I also had quite a long chat with a lady I’d met the previous day. She had been walking in the opposite direction on the far side of the lake with her dog and husband, who had a heart condition and was looking a bit pale.
When I met her today it was just her and the dog, her husband had hurt his knee on the previous day’s walk. She was clearly an extremely active and energetic person and her husband was not, which must make holidays in places like this very difficult. She had thought to come alone but then he had insisted on coming and now was injured. We both shook our heads at his folly and talked about travel.
She had wanted to go to South America this year but the trip had been cancelled at the last minute due to unrest in one of the places that was on the itinerary. I gave her the blog address and said if she ever made it to Australia to look me up – so if you’re reading this, hello! I realised we didn’t swap names so please leave a comment if you did end up here and I’ll give you my proper details!
I stopped for lunch at the Aira Force cafe, which was lovely but crowded and swarming with screaming children. It came as a bit of a shock because I’ve hardly seen any children so far and the day had been so quiet leading up to this point. After having a delicious croque monsieur, I walked around the cafe to the toilet block only to find a car park with over 100 cars. This is where all those people came from!
The Lake District is a bit like this. Miles of quiet countryside and then pockets of tourists all jam-packed together. I guess anyone with mobility issues, children or limited time is just going to go to the main attractions. Aira Force is the biggest (highest? Widest? I don’t know) waterfall in the Lake District (in England? Great Britain?). There were so many people I couldn’t be bothered (hence why I know nothing about it) so I walked to Dockray via the narrow road rather than up along the waterfall trail. if the weather is nice I’ll maybe go back tomorrow.
The road was really narrow and I didn’t like how fast the cars were whizzing by, so I took a boggy detour through a field and up a hill.

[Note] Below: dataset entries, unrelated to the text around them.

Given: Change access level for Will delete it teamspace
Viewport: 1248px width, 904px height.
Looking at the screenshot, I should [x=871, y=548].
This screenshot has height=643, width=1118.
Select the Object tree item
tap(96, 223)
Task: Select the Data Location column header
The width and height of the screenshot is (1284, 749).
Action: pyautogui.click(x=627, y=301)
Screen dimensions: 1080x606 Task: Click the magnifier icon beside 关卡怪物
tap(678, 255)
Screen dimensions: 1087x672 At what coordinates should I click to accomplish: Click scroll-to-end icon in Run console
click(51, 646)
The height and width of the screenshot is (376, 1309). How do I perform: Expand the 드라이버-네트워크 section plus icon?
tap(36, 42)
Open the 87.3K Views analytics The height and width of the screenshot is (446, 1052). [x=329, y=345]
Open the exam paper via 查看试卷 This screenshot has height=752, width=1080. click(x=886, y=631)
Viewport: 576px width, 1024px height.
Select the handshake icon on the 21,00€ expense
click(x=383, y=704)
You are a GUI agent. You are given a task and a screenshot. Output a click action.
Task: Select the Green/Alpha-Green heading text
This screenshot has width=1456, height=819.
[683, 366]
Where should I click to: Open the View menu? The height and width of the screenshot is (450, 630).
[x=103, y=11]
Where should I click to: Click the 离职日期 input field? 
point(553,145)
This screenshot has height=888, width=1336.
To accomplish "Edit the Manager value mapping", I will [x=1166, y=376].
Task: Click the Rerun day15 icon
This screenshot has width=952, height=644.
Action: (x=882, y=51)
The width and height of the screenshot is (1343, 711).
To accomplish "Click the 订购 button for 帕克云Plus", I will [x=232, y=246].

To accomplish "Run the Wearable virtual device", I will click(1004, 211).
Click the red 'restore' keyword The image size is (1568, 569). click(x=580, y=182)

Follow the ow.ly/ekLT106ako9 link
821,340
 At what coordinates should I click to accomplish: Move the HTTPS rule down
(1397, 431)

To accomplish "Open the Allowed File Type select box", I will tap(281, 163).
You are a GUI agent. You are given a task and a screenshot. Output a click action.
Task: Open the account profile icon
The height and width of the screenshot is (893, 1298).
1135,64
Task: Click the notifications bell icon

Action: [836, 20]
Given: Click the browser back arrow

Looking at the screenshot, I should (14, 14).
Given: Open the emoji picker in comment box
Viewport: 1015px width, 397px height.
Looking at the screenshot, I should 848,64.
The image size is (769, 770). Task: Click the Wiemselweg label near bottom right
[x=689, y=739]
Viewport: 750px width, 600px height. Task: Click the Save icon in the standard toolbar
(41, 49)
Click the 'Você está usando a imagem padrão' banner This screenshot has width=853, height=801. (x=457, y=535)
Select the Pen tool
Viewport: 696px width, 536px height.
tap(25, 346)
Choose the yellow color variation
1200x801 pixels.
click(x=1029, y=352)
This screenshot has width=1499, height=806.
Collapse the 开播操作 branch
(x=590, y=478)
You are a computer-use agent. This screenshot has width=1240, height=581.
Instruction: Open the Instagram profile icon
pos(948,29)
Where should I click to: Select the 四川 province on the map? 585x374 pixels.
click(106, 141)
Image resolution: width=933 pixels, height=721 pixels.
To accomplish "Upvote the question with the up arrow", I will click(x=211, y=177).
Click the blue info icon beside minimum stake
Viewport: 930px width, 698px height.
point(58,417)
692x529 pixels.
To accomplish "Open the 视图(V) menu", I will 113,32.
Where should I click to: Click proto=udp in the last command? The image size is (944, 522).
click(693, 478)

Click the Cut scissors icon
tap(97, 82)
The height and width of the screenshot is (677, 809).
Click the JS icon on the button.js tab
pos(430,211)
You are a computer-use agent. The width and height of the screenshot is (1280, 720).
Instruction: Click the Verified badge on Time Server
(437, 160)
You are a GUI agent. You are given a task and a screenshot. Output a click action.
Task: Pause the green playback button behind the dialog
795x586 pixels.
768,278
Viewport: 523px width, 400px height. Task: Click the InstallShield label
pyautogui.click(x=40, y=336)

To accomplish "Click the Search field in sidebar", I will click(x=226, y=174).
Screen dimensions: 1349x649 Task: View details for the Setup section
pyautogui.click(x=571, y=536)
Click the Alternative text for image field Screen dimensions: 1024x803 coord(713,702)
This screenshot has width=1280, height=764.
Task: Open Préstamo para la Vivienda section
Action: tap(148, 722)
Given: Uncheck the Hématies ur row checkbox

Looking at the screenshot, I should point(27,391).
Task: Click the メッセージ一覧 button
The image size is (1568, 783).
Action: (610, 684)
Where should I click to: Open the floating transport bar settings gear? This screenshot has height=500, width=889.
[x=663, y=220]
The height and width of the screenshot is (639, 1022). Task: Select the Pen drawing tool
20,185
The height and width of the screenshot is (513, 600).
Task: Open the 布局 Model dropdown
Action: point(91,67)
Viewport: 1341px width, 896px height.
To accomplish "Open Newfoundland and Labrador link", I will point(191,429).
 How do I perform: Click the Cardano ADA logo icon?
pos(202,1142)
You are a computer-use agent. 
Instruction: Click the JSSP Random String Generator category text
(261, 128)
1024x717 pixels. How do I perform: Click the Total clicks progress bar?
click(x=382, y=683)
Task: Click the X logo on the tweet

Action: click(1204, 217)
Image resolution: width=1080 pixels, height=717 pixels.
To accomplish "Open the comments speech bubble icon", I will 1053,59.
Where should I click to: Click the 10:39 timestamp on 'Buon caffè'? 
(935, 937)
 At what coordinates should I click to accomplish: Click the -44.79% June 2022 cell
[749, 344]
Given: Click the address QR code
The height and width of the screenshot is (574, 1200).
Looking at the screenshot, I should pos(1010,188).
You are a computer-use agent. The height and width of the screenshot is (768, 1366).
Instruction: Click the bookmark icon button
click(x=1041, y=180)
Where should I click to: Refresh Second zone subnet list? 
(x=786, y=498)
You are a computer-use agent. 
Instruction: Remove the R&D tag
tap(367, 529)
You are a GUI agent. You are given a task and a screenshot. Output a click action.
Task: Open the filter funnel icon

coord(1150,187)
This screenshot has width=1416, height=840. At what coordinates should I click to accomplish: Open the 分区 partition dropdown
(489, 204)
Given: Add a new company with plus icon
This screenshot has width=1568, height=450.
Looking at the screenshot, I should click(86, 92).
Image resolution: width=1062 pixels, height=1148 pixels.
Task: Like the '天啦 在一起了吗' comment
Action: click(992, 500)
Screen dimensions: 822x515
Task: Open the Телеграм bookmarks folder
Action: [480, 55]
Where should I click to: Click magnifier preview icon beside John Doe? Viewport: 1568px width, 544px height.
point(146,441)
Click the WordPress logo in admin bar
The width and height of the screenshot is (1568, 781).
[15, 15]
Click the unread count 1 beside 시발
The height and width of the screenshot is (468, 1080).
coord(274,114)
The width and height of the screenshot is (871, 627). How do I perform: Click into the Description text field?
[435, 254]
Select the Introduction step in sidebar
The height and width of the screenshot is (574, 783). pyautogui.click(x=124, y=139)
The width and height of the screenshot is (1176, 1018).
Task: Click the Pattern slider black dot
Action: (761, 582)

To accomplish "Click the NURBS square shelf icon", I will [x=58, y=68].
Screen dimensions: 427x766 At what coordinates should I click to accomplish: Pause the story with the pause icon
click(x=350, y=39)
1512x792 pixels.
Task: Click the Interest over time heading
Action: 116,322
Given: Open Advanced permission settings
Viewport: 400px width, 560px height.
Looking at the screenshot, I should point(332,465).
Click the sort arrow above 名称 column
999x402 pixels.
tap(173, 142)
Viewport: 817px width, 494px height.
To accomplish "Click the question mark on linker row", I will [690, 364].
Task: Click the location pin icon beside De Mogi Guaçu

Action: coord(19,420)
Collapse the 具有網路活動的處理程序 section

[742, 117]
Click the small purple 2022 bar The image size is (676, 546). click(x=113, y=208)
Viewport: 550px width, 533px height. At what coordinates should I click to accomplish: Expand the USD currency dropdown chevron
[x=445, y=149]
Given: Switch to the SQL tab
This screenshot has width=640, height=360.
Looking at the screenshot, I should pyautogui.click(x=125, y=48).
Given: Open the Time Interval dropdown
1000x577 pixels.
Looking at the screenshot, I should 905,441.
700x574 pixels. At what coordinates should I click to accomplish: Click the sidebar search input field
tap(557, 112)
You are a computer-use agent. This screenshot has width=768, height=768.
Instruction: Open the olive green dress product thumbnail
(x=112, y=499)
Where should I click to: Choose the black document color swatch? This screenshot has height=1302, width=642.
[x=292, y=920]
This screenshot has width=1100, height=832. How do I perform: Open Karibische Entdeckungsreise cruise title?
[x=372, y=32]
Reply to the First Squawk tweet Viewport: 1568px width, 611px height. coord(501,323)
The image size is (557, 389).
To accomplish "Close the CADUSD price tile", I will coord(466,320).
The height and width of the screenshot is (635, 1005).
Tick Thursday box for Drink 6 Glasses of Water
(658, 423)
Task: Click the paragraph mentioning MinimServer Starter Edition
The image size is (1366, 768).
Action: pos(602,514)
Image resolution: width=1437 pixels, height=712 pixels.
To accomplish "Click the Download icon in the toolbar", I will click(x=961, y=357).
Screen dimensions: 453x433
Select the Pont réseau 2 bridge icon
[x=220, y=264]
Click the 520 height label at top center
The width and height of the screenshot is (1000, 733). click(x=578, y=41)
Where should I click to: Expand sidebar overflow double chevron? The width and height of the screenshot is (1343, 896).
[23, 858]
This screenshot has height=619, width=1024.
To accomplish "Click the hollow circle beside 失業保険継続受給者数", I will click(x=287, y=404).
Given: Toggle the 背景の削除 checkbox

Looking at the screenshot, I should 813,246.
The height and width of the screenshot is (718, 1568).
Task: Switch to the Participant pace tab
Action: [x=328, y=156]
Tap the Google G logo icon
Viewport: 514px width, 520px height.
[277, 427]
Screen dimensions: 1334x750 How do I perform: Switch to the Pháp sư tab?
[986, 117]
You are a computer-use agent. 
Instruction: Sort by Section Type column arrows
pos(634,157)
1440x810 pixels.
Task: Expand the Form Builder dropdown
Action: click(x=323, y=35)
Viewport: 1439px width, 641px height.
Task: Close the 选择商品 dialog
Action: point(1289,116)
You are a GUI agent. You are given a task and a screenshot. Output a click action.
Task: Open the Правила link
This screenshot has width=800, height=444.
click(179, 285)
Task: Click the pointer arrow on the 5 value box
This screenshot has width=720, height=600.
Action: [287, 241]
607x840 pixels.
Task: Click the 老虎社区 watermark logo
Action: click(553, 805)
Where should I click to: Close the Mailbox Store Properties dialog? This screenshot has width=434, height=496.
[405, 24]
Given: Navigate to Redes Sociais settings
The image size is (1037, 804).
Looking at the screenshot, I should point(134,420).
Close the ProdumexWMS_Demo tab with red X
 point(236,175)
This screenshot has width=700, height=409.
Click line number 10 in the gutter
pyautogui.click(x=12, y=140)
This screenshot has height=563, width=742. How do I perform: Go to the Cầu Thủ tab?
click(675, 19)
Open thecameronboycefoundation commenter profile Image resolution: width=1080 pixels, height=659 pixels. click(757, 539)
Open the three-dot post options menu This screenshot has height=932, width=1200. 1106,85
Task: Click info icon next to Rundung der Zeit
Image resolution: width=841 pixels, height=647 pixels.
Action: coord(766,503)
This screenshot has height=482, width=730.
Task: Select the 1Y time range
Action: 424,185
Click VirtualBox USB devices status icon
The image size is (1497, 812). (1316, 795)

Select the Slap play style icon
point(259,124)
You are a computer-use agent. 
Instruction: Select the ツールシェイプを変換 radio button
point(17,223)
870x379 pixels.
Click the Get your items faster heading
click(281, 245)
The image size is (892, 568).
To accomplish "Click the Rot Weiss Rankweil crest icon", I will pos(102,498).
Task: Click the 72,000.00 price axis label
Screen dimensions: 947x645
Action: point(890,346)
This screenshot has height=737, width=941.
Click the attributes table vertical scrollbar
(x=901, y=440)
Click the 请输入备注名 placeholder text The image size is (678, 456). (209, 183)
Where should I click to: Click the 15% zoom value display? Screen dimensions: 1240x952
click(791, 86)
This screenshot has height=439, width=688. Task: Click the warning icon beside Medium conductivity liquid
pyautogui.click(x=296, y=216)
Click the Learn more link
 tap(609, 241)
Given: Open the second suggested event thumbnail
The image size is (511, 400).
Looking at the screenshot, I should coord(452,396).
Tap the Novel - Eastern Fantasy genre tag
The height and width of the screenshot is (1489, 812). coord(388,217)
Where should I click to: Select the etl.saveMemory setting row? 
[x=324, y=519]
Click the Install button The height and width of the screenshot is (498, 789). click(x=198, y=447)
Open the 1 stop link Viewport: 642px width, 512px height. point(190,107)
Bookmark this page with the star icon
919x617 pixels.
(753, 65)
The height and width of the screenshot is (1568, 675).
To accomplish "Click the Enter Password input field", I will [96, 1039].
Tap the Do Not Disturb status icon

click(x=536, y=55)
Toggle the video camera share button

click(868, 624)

It probably took twice as long but the views were better and it felt safer, if damper.
Despite being a relatively short day’s walking it took me ages due to all the dawdling and chatting along the water. I got to the Royal Hotel at Dockray at about 3pm, glad to be off my feet and happy to finally find a pub with a half decent cider on tap (Aspall’s). Cider isn’t as popular in the north as in the south, unfortunately, and many pubs will only have Strongbow on tap and nothing in bottles. Aspall’s isn’t really traditional but it’s nice enough and the taste reminds me of so many summer days sitting outside pubs and enjoying the sun.
The pub seemed nice but there were no stools at the bar (always disappointing) so I grabbed a book from the shelf in the hallway and sat down to read and drink and rest. the book was very good, a bit like Bill Bryson’s style and very funny.
Dinner was pie and vegetables and I ended up chatting to a very nice couple who were sitting near me and had a beautiful two year old collie. Apparently Meena usually takes a long time to become comfortable with new people but she sidled up to me for pats after about half an hour and then stayed next to me for ages, continually blocking everyone’s path to the toilets.
After a couple of glasses of wine I was ready for bed and looking forward to a day without my huge pack!
3 thoughts on “Patterdale to Dockray: A Misty Morning, Daffodils and More Dogs”
I LOVE croque monsieur – but definitely a knife and fork food
I had my first Croque Monsieur at LUME and fell in love! Definitely knife and fork worthy tho. I love Mena!
Croque madame is also very good. No such thing as too much cheese!